▶ _TASK_
Once the line with "Instruction: Click the" is found in the entries below, print it and each following line exactly, stopping after the line with "Where should I"; print nothing else.

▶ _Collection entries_
####################

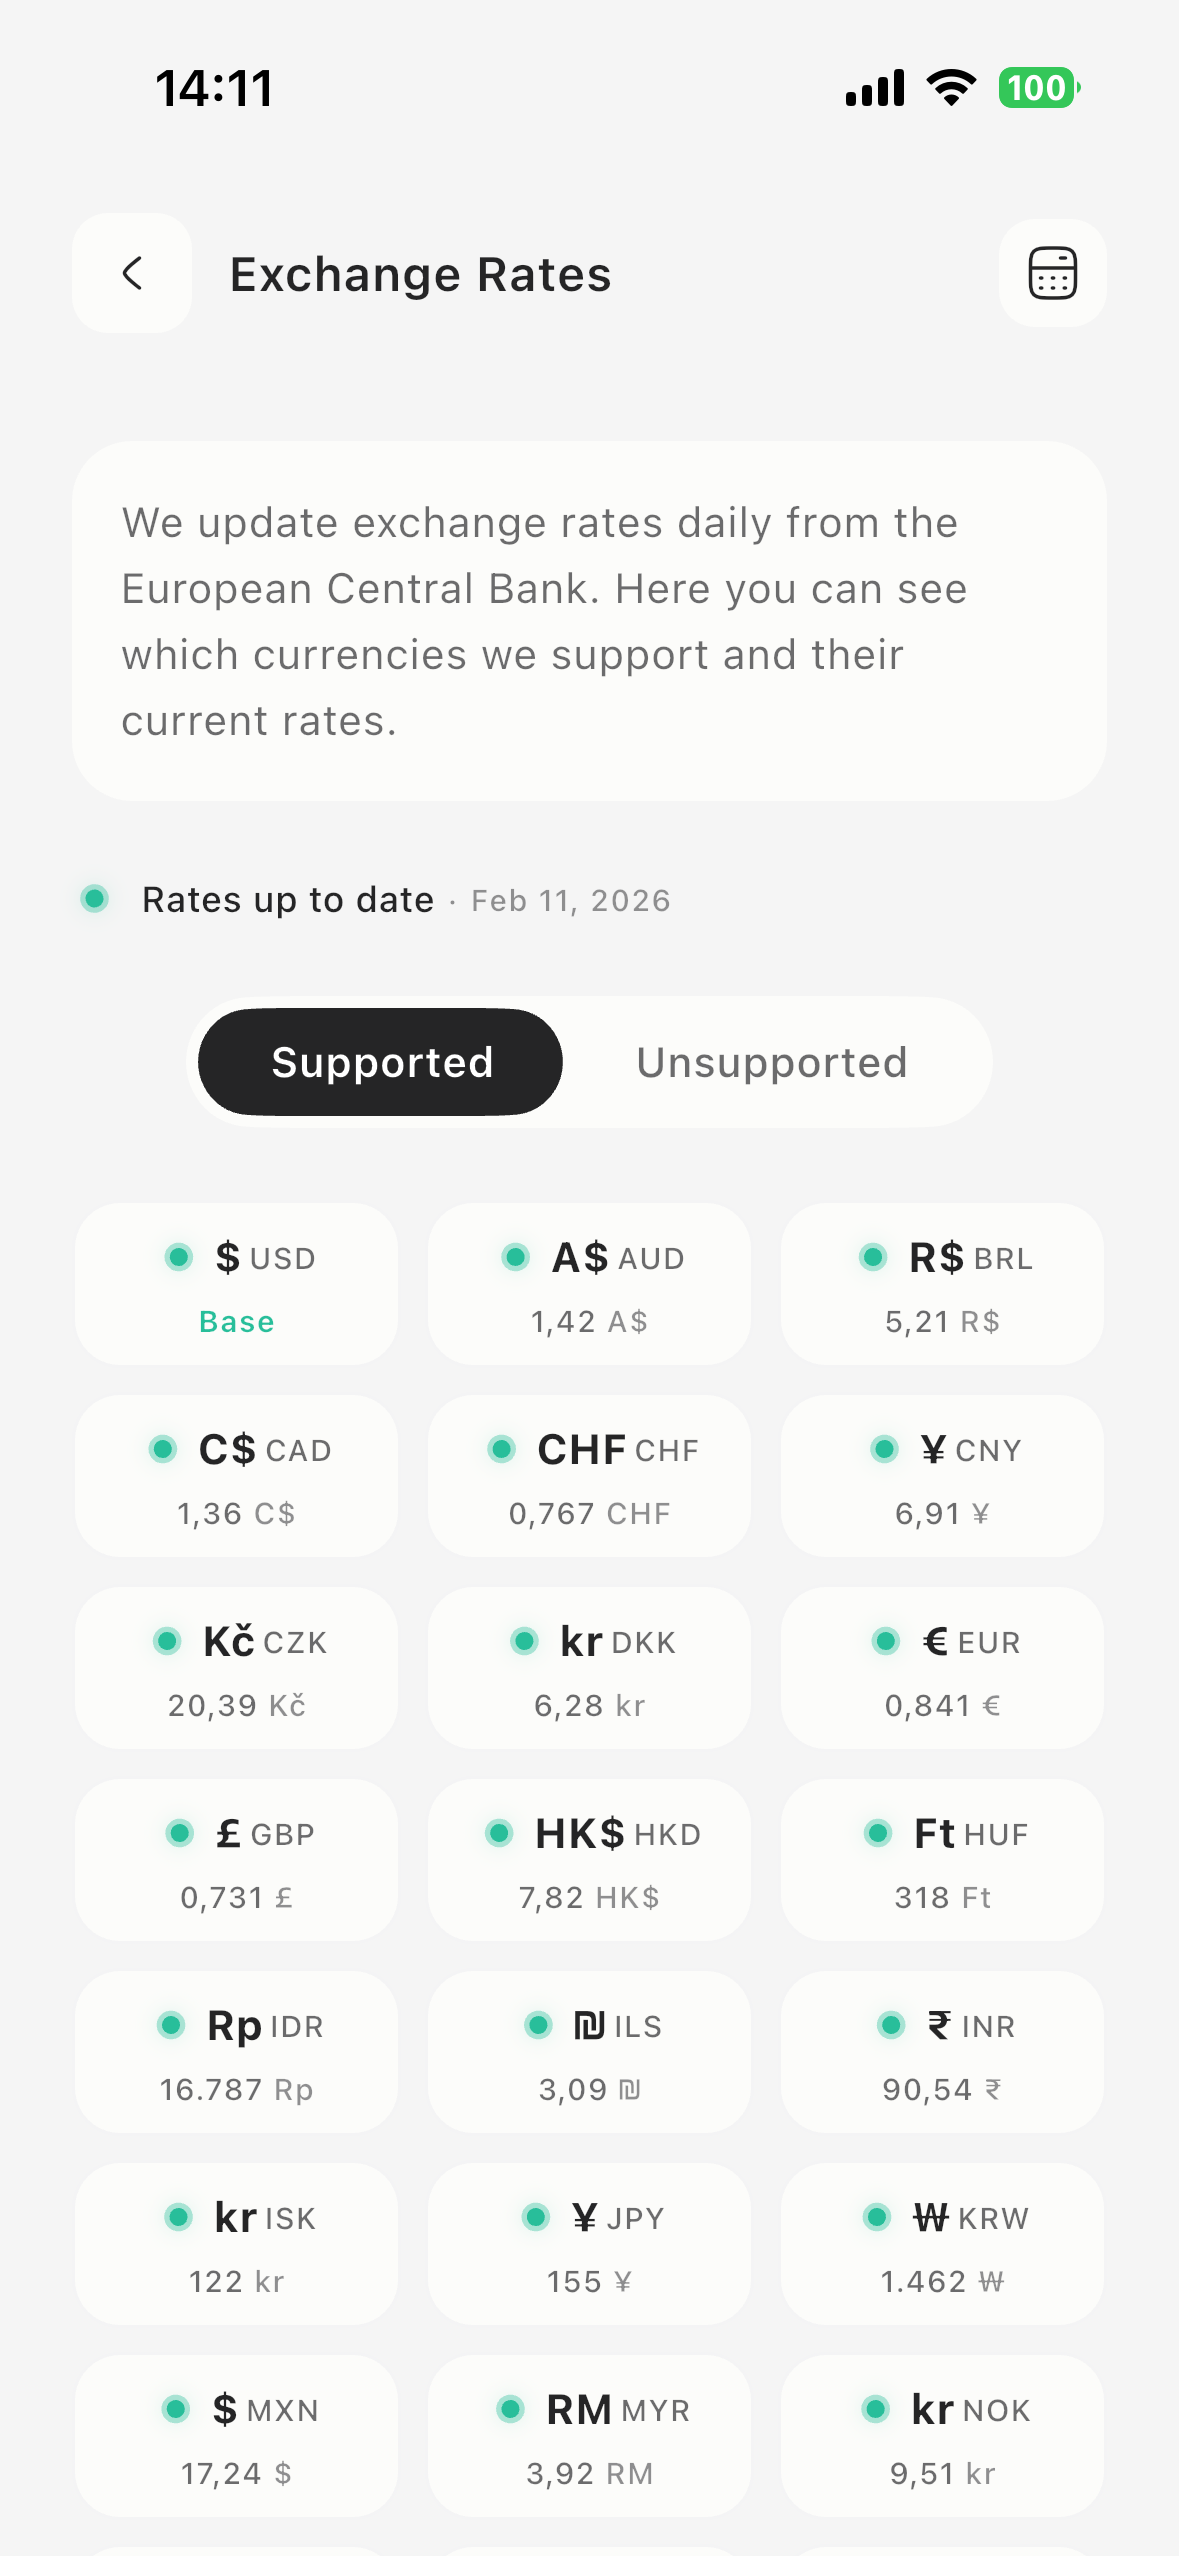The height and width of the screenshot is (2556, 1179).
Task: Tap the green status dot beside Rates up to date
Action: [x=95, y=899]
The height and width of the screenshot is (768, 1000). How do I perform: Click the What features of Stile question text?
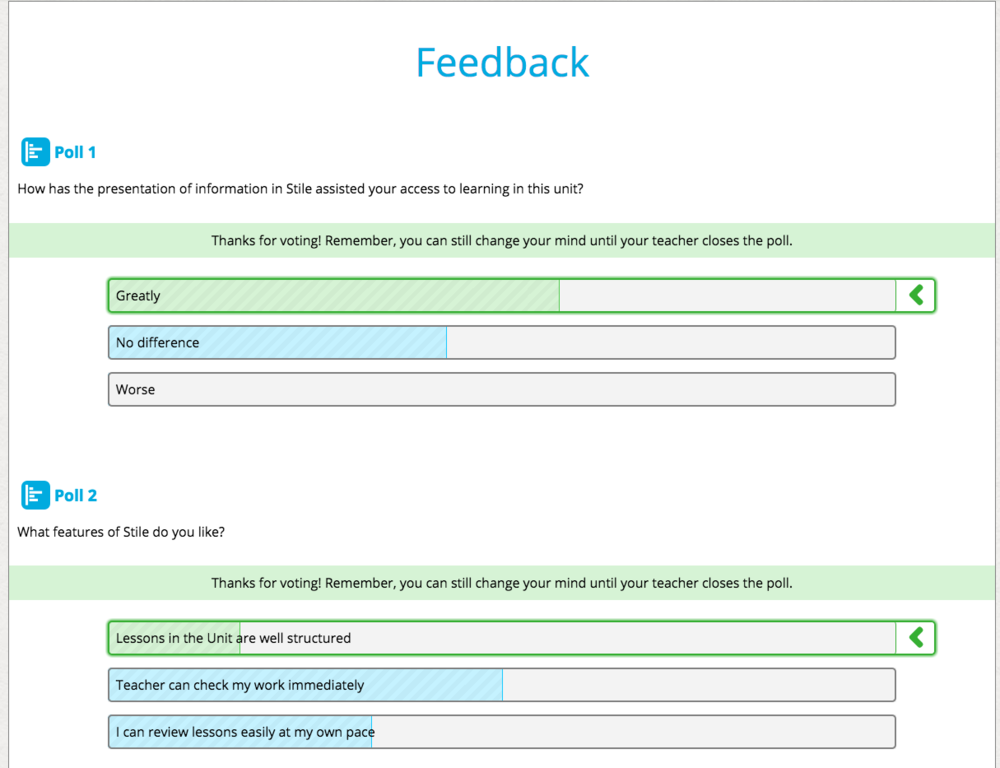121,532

####################

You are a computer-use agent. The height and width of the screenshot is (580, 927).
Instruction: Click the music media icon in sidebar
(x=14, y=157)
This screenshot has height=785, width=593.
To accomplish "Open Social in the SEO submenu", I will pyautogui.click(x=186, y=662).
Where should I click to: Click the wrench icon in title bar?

####################

▶ _SOLVED EXERCISE_
Instruction: Click the music media icon in sidebar
(x=14, y=157)
This screenshot has height=785, width=593.
To accomplish "Open Social in the SEO submenu", I will pyautogui.click(x=186, y=662).
Where should I click to: Click the wrench icon in title bar?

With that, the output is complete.